Thermogram of a warm lizard moving across a cooler background
Unfortunately, many descriptions in the popular press, blogs, and magazines are misleading and at times manifestly incorrect. Worse still, descriptions in the peer-reviewed wildlife research literature have frequently been no better. For instance, an often repeated and yet ambiguous description is that PIR-triggered camera traps detect the difference between an animal and the ambient temperature. This is ambiguous since ‘ambient temperature’ might refer to the environment generally or the air temperature.
The problem with unclear descriptions of how wildlife sampling equipment function arises when we interpret our data or consider how to employ the equipment. When using any device, our interpretation of the collected data is coloured by how we think the device collects the data.
Equally, the manner in which the equipment is used will be constrained by how we think it operates. For instance, if I think PIR-triggered camera traps only detect fauna that are warmer than their environment, as has been suggested, then I would likely infer that because reptiles can often be cooler than their environment that camera traps are not useful for detecting reptiles, as has also been suggested.
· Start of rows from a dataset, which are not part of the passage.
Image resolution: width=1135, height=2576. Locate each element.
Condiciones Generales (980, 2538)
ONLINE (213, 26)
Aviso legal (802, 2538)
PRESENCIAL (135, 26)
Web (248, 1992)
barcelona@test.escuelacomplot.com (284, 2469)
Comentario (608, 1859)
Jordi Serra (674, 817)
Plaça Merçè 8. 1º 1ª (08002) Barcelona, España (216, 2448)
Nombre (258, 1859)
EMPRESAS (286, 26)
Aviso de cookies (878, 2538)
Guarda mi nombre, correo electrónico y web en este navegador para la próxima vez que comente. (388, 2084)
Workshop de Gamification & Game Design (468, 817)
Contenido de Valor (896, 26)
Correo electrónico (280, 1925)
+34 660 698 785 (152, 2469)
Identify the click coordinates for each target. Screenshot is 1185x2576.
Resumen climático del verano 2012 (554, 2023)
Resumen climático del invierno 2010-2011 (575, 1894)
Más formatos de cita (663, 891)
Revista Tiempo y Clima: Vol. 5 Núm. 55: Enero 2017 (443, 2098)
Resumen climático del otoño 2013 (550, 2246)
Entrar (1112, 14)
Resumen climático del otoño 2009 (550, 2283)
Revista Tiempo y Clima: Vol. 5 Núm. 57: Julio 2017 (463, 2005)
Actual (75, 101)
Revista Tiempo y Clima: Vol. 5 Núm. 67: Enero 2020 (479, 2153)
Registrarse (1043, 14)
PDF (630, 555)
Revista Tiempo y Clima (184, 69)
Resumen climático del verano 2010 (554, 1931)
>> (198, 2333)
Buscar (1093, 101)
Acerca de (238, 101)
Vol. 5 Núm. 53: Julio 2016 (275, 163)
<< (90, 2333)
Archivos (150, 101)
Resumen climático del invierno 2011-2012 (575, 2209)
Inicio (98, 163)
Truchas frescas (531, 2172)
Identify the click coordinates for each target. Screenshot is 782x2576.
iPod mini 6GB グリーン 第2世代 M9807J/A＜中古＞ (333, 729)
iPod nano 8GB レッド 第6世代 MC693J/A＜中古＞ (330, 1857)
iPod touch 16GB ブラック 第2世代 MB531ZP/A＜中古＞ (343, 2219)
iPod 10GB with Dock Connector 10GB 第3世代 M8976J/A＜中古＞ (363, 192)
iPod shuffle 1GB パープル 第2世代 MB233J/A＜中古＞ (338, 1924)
Using camera traps to detect terrestrial reptiles is certainly possible and effective
Although there are relatively few instances in the primary literature of problematic descriptions directly affecting the interpretation of camera trapping data, wildlife researchers do need to have a clear understanding of how their equipment function.
In short, PIR sensors function by detecting differences in surface temperatures between objects. So, a warm animal walking in front of a somewhat cooler background will be detected, just as a cool animal walking in front of a somewhat warmer background.
Importantly, it is the surface temperatures of objects that the sensor is detecting, not the internal temperature. And, air temperature does not affect the sensor. In essence, the PIR sensor cannot ‘see’ the air, but sees through it.
Our paper aims to raise the understanding of how these valuable tools work.